- EXERCISE DIRECTIONS: From the entries, copy out every line in which the word "Sort" is found.
>>>
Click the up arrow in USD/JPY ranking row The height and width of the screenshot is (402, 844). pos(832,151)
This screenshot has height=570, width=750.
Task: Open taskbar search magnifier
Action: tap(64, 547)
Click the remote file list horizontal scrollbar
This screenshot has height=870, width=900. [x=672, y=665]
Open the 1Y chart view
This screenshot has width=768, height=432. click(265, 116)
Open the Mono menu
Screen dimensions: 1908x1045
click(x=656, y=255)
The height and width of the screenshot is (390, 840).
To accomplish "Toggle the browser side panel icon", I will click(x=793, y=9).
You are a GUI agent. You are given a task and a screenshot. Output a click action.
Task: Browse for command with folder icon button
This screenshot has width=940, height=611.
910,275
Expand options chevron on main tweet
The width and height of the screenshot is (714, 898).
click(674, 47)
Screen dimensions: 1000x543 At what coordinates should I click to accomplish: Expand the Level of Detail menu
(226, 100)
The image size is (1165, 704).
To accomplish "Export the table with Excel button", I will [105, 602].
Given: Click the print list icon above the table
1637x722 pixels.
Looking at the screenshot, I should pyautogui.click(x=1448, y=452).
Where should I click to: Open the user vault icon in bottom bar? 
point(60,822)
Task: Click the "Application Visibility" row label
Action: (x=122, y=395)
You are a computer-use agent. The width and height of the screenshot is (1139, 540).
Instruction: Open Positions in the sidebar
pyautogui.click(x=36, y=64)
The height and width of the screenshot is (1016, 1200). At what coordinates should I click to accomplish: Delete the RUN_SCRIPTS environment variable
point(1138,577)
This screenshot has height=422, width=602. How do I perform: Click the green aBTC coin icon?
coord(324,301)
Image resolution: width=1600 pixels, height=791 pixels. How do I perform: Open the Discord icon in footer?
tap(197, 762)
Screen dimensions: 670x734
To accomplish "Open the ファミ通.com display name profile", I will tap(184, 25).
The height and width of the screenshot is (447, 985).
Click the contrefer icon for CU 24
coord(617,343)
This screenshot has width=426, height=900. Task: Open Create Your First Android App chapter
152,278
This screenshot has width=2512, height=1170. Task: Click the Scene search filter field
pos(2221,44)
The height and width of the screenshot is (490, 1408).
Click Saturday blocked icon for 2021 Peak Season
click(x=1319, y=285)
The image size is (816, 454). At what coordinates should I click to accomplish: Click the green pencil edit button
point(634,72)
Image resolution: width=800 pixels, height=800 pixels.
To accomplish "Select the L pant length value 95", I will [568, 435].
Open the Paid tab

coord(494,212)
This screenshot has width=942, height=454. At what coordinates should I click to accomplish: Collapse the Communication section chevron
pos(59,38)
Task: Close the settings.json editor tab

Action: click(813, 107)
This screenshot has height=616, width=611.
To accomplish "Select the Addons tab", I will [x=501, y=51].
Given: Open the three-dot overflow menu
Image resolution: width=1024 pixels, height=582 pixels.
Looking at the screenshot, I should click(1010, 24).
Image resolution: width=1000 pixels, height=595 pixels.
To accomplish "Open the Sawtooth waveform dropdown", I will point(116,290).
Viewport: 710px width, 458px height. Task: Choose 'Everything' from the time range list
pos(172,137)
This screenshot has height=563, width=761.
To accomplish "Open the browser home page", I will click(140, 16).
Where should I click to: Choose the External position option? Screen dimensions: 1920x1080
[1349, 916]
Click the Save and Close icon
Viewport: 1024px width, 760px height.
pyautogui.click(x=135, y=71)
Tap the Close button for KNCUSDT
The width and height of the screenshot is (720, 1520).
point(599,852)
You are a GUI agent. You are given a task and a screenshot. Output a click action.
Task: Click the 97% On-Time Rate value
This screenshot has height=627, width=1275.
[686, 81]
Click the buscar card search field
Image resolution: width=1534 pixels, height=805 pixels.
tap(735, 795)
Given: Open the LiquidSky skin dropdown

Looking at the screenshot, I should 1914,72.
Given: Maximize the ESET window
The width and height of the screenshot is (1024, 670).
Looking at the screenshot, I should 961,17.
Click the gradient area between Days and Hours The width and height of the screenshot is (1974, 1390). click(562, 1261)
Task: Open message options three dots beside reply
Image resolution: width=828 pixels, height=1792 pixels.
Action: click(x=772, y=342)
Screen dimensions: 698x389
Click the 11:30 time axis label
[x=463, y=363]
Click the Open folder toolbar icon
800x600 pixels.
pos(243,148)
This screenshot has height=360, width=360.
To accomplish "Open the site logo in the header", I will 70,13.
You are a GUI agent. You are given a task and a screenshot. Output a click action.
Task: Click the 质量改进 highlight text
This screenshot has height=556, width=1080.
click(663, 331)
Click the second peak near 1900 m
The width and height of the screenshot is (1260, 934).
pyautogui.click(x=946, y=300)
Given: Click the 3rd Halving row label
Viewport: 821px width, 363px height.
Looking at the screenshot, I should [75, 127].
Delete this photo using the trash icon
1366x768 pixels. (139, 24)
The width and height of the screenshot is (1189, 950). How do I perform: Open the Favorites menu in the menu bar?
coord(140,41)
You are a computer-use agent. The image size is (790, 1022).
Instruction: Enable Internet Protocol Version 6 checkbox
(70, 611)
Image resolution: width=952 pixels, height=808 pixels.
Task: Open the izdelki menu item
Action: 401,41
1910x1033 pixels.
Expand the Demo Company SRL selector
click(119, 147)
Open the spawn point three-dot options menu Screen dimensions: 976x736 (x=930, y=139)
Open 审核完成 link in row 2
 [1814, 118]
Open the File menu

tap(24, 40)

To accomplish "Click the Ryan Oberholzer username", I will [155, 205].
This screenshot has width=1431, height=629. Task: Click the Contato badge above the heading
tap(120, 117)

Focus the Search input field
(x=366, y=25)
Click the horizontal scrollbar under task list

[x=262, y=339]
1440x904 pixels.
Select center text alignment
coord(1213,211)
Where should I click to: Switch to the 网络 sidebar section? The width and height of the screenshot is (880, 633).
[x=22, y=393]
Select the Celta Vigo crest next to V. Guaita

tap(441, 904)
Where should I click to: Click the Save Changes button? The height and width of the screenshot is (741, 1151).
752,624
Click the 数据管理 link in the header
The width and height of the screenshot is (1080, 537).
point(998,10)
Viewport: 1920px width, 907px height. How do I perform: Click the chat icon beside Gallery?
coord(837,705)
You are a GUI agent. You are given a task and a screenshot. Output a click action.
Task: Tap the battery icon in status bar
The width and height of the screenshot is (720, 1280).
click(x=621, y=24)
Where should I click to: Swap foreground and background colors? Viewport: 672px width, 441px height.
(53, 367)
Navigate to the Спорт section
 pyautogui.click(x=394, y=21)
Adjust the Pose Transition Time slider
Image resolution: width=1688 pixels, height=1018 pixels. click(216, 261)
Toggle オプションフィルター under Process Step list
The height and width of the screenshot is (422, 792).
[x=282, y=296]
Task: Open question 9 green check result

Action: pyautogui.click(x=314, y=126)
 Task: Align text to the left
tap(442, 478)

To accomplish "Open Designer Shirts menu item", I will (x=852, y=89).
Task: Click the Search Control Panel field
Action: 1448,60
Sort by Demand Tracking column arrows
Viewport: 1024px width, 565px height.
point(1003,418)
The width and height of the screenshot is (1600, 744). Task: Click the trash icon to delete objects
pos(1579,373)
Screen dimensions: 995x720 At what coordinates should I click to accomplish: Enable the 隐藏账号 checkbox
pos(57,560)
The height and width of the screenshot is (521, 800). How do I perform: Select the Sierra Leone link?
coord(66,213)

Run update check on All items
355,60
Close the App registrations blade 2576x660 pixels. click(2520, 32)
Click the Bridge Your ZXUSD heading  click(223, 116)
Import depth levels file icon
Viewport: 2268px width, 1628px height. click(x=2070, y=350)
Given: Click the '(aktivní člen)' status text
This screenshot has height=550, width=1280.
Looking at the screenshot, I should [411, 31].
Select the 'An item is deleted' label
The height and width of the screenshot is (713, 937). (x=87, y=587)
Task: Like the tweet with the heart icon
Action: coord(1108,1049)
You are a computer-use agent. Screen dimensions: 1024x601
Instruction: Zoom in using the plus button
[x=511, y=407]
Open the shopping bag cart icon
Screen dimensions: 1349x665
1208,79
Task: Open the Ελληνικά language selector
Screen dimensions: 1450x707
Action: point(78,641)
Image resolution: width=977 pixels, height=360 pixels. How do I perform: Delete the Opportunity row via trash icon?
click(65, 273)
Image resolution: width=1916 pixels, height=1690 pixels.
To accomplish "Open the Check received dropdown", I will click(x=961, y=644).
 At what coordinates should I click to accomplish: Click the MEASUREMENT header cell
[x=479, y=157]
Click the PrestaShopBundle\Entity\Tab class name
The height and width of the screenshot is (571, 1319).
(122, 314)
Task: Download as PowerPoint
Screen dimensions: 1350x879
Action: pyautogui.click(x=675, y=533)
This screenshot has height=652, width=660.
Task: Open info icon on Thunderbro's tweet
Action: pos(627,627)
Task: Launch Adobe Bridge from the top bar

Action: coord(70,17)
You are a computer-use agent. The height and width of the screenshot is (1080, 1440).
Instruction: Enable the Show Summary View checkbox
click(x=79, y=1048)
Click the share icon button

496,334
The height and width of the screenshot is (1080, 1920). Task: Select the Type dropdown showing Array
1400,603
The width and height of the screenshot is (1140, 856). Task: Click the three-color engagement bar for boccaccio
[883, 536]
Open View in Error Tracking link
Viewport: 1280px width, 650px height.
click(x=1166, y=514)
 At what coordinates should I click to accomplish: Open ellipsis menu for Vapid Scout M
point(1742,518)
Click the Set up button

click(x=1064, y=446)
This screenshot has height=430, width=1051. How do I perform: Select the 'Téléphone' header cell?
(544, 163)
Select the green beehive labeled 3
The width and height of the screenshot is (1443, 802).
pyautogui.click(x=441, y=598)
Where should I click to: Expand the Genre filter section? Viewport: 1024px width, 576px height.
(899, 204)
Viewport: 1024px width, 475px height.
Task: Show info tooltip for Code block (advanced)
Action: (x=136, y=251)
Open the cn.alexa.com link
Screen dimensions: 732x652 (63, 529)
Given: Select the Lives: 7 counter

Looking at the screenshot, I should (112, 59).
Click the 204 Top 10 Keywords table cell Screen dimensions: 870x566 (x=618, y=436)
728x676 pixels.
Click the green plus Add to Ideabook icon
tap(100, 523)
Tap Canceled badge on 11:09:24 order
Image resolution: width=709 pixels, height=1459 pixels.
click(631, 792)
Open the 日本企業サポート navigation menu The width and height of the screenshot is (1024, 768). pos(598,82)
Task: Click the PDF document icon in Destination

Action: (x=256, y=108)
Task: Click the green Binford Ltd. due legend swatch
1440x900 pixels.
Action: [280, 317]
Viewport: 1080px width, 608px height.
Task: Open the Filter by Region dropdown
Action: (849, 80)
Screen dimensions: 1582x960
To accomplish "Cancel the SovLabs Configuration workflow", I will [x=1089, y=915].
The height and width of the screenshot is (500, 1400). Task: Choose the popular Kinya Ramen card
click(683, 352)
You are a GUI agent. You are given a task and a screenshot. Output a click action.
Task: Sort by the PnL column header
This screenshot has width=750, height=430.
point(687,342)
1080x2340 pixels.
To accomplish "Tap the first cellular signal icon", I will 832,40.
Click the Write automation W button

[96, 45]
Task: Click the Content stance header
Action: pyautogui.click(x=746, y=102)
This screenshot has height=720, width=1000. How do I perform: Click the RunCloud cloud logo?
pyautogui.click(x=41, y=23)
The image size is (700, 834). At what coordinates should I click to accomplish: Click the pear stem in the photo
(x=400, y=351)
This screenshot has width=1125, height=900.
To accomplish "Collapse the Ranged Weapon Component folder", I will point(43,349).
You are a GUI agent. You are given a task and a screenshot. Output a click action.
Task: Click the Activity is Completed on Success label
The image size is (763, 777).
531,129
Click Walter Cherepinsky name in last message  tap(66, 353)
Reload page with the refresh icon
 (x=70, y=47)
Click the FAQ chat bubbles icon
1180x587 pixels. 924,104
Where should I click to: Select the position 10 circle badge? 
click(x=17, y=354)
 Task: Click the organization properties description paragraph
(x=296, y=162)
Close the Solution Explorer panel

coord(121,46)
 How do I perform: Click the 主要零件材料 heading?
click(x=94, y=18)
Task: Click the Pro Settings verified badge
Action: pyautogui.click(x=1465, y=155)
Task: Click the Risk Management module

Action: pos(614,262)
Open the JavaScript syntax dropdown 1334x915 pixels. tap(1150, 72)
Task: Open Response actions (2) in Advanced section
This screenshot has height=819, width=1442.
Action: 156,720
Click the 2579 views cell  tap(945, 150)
<<<
- WRITTEN RESPONSE:
Sort by Demand Tracking column arrows
Task: Sort by the PnL column header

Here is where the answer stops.